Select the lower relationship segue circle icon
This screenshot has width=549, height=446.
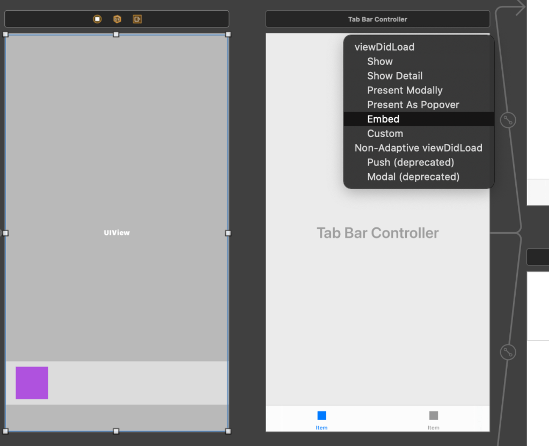[x=507, y=353]
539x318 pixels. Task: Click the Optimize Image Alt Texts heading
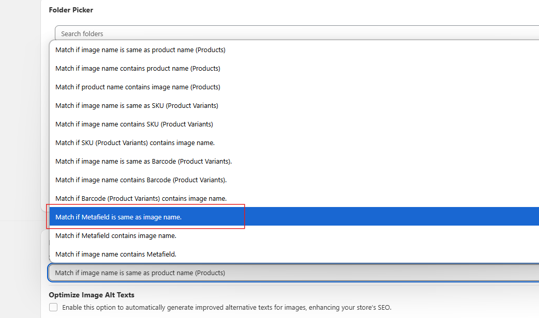(92, 295)
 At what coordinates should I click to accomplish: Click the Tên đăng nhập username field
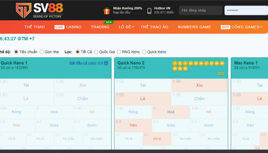[201, 11]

----------------

§ Task goal: Write out all of the rows above again, requests included, and shift each coordinate by adding 67 to every number in it. Leave the pictures out.

§ Output of the task:
Select the lower relationship segue circle icon
This screenshot has width=549, height=446.
[x=574, y=420]
539x318 pixels. Task: Click the Optimize Image Alt Texts heading
(159, 362)
 At what coordinates should I click to accomplish: Click the Tên đăng nhập username field
[268, 78]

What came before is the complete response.